Great work has been done on the names of the colours, including different initials for each colour. . I am not sure how this works out on picking the right "shades"on the "spectrum" of colours and different team combos but assume they should be roughly equidistant?
Assume we used the 216 shades on the:"standard" colour palette
For 12 players the colors should be 18 "shades" apart, for 6 players 36 "shades". 4 players 54 etc.. Are we going to have games with 5 players? and what about the make-up of teams. everybody gets their fair share of the spectrum??
For two teams each team has 1/2 the spectrum 108 :shades. If the two teams are made up of two players. each of the four players should be 56 shades apart, If the two teams are made up of 6 players, each of the 12 players should be 18 shades from other players..
so we could have games of two teams, made up of 2, 3, 4, or 6 players on each team, each player in the game equidistant? What about two teams of 5 players each, is that possible ?

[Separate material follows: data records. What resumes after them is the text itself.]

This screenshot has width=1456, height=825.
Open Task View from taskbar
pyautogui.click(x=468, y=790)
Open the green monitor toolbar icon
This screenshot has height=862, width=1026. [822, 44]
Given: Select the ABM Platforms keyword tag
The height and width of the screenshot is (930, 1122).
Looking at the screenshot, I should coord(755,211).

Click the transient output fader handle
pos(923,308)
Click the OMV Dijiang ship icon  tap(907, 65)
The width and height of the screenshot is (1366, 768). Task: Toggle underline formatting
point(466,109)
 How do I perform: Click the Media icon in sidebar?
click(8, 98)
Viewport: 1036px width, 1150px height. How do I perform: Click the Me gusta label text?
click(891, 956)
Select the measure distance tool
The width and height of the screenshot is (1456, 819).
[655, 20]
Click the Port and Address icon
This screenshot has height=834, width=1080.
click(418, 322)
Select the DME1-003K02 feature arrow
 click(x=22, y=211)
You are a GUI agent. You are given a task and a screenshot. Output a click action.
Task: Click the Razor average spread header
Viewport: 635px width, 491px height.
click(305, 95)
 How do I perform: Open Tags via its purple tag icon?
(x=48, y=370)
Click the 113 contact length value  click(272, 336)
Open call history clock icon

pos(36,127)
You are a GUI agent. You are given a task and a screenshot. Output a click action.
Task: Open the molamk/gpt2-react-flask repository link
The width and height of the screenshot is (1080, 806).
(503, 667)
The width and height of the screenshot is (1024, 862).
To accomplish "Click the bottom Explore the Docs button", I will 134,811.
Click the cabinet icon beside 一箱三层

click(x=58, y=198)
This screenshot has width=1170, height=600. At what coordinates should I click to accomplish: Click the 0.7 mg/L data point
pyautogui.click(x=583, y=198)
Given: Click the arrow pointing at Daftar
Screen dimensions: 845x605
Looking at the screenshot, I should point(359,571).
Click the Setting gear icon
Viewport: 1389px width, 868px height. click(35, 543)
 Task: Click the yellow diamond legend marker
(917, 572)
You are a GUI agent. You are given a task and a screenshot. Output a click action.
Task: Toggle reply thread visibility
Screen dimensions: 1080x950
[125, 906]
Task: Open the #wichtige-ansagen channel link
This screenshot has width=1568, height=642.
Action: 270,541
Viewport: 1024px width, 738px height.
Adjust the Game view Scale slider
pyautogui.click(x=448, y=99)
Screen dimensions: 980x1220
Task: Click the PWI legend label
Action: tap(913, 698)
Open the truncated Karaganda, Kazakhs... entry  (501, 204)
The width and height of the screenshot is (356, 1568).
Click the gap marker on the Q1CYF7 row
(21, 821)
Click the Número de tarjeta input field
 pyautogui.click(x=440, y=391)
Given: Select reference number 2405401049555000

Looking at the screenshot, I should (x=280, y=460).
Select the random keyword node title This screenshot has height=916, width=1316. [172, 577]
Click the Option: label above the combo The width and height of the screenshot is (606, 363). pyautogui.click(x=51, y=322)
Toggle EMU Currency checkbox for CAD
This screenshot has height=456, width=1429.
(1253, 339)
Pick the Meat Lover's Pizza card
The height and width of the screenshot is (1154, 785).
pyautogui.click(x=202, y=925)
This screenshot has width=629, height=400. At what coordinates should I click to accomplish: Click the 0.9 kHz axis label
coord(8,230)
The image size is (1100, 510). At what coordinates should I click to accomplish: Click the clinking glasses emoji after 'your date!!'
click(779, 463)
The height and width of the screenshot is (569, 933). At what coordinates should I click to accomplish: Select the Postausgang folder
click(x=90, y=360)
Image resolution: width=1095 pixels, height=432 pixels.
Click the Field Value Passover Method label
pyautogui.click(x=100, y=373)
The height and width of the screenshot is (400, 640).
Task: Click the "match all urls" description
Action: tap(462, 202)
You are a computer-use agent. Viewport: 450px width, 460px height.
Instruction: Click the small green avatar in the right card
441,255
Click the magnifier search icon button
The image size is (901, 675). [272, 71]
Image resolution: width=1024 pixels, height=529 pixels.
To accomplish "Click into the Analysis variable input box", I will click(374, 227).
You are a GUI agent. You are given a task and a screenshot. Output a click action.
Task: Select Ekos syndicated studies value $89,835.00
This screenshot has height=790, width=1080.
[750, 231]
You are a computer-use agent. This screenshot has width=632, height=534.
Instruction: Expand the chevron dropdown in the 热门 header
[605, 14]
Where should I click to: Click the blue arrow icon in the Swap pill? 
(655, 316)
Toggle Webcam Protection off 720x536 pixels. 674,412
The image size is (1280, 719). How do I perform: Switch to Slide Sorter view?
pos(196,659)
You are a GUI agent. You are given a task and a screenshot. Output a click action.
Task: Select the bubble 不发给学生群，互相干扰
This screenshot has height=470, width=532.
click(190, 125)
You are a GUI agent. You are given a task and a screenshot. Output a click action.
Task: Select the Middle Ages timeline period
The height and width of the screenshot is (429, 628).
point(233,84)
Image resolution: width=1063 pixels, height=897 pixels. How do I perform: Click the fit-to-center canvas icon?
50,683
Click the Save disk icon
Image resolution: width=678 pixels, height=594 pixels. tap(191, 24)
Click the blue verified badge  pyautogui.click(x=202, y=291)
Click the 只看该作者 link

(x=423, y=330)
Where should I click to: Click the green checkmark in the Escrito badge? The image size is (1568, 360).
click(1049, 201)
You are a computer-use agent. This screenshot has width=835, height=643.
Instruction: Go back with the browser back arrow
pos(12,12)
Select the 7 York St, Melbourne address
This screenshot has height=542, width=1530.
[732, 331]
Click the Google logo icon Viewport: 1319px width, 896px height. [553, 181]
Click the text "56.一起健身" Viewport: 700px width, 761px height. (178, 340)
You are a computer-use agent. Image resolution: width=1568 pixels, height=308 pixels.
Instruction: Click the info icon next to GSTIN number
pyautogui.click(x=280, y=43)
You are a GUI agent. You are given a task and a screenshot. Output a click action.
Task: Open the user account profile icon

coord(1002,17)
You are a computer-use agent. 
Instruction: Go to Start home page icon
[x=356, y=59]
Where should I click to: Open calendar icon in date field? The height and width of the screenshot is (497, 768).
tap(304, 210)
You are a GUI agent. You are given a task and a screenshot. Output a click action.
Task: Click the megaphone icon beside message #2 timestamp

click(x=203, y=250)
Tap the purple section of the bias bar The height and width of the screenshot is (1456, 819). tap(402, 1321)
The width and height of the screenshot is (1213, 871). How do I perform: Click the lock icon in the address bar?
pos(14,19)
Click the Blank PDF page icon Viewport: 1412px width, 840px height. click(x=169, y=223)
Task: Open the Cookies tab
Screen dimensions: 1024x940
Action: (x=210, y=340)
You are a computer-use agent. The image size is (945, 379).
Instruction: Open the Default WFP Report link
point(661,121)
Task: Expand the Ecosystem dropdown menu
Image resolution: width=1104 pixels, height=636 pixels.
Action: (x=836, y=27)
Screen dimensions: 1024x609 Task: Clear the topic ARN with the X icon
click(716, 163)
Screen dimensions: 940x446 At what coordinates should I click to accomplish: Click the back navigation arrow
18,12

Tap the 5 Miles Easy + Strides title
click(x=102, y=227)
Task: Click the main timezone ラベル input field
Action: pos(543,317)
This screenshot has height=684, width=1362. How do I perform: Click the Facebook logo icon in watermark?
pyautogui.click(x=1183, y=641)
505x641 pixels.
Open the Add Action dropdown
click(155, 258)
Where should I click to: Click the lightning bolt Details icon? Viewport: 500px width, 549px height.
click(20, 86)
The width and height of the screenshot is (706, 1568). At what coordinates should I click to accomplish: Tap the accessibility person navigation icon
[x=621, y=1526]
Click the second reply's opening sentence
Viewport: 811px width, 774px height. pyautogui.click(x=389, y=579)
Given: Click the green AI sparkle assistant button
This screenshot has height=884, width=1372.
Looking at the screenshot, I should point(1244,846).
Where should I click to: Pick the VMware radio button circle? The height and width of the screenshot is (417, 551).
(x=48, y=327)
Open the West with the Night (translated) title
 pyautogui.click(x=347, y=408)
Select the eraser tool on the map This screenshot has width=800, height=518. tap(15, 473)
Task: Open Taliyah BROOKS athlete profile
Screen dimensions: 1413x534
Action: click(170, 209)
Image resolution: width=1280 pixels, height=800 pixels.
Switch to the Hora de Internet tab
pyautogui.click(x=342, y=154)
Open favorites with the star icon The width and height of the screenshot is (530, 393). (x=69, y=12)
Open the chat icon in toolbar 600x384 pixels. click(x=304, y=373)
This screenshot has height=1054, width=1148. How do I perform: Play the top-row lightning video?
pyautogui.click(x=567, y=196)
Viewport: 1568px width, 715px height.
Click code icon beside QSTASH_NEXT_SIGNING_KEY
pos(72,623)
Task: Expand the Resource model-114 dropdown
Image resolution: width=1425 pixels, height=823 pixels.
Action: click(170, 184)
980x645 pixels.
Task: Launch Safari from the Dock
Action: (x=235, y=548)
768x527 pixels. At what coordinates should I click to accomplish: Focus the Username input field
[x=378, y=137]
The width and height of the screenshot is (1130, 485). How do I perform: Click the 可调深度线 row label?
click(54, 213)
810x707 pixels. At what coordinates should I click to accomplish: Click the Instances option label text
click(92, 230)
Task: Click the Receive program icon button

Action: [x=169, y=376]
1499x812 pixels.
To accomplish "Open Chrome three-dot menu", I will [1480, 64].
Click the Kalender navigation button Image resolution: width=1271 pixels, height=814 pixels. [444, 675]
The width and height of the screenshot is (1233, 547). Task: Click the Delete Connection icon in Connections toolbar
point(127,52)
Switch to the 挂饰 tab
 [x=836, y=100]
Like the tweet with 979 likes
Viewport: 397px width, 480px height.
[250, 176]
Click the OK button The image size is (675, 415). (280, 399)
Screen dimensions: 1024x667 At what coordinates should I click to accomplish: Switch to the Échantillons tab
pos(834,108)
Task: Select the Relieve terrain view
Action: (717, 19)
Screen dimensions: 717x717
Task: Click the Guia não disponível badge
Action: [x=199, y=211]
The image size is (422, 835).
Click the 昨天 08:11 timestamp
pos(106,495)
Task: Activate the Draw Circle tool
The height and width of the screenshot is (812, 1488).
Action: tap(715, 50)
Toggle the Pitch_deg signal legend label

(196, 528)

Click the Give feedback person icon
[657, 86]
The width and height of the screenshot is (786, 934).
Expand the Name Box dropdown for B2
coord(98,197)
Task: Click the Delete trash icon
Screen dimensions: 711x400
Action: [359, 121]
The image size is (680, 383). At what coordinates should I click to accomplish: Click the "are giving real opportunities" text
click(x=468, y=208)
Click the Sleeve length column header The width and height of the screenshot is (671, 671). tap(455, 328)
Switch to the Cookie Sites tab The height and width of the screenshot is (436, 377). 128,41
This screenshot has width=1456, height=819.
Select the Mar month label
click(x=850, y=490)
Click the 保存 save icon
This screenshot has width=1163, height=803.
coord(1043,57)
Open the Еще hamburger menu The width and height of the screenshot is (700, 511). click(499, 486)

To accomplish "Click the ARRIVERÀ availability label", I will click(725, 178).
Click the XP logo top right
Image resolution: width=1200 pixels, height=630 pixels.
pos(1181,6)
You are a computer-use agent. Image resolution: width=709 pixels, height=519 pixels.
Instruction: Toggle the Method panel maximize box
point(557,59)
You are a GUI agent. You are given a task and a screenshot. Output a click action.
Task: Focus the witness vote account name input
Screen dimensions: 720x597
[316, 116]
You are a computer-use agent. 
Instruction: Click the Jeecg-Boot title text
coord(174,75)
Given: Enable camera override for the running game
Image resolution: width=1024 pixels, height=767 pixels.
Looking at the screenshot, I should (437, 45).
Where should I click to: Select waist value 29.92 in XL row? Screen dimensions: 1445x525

I assume three teams- each owning 72 "shades" is possible, three teams of 2, 3 or 4 players?
Four teams of 2, or 3 players? Six teams of 2 players?
Five teams of two players?
And the combos of team colours ties into the idea of shades equidistant from each other?
Trying to subdivide the colours through any kind of mathematical means doesn't work. I tried it when I was designing route maps and found that in some parts of the spectrum, a small change in numbers means a really visible difference, whereas in other parts of the spectrum a huge change in numbers is required to make a visibly different variant.
The human eye does not see evenly throughout the spectrum, and is much more sensitive in some areas than in others. It's too long since I did this so I don't remember it well enough to give you specific examples, but trust me, a purely mathematical treatment of the problem will give you really poor results.
Allowing for colour blindness is an admirable goal, and very necessary when designing maps, but when it comes to troop colours, the prefix codes let us off the hook somewhat. Still, some effort to make all the colours easily distinguishable must be made. While we are at it, making all colours more visible on all backgrounds should be dealt with at the site, not through scripts like my Conquer Club Contrast Corrrector (C4). Basically, using both a white outline and a black outline means there is always an edge for the eye to see.